Cost concerns aside, many individuals tend to be myopic when it comes to their estate, be it funeral plans or even just a will, says Michelle Connolly, senior vice-president of advanced wealth planning with Wellington-Altus Private Wealth.

“Often we hear, ‘I don’t care; I’m going to be dead.’”

While not having a will almost always leads to an estate horror story, so too can leaving funeral plans for the family to figure out and pay for on their own, Ms. Connolly says.

Individuals may not need to go to the extent of prepaying and preplanning, she says, but they should let their wishes be known to family members, at the very least, to avoid future conflict.

Preplanning and prefunding ensure funeral wishes – particularly elaborate plans – actually take place, Mr. Sweryd adds.

More baby boomers are going this route for this reason. Some plan parties instead of a traditional service.

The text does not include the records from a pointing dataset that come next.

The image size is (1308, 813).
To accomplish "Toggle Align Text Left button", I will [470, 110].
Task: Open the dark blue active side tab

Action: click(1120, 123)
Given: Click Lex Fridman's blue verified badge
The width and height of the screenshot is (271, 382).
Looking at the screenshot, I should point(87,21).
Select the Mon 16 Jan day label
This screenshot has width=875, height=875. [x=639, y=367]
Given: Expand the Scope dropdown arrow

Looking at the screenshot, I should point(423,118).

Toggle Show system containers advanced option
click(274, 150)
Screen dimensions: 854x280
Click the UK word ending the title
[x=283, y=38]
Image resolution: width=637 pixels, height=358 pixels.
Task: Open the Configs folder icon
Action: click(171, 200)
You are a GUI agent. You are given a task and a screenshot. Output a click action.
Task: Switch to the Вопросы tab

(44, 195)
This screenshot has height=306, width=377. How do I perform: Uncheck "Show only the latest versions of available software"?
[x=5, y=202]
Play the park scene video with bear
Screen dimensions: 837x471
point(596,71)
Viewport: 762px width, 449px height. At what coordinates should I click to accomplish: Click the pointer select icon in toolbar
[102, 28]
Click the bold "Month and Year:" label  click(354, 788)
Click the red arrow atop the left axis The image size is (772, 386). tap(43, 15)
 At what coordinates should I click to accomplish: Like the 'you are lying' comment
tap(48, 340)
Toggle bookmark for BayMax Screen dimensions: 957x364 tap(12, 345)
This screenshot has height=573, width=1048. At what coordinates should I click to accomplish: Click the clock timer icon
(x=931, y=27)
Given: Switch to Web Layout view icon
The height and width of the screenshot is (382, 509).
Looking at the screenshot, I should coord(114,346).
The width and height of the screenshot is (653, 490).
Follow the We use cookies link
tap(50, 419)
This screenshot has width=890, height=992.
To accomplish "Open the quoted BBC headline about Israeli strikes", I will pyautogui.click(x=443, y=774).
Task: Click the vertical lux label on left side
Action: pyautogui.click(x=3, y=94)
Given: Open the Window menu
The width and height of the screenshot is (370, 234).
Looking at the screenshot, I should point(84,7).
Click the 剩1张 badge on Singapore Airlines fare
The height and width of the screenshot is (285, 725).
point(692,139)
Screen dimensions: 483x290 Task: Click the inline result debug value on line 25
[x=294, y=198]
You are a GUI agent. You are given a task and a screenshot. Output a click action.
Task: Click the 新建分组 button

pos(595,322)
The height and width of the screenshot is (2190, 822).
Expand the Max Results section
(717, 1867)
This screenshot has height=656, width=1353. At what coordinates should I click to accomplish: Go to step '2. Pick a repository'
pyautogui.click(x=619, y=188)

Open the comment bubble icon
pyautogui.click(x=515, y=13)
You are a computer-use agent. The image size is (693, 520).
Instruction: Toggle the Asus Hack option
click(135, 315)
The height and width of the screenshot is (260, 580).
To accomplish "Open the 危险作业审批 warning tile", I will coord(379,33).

One even involved a tropical-themed affair at a restaurant with margaritas served for guests – the favourite drink of the deceased, he says.

“Preplanned funerals tend to be bigger events because you can carefully plan it your way.”

These plans may include ensuring whether cultural and religious practices are (or aren’t) taken into account.

Ms. Daddar says prepaying or prearranging “may be taboo for some cultures,” even though religious and cultural beliefs often inform how funerals unfold, such as if they person is buried or cremated. Yet, following those rites can involve additional costs, including fees for services at a church or temple.

Mr. Murton’s mother’s funeral was a small affair amid pandemic restrictions but it likely would have been a simple service regardless, he says, because that was what the family wanted.

Funerals for larger, blended families, however, can create more potential for conflict. Preplanning and prepayment can help avoid that, he adds.

“It’s not really something you do for yourself,” Mr. Murton says. “It’s something you’re doing for the people who are going to be left behind.”

While his dad hasn’t yet prepaid for his eventual funeral, the family has already paid one expense: the cemetery plot next to his mom.

As Mr. Murton explains: “It’s not like you can stick up a traffic cone and hope someone doesn’t take the spot beside mom, right?”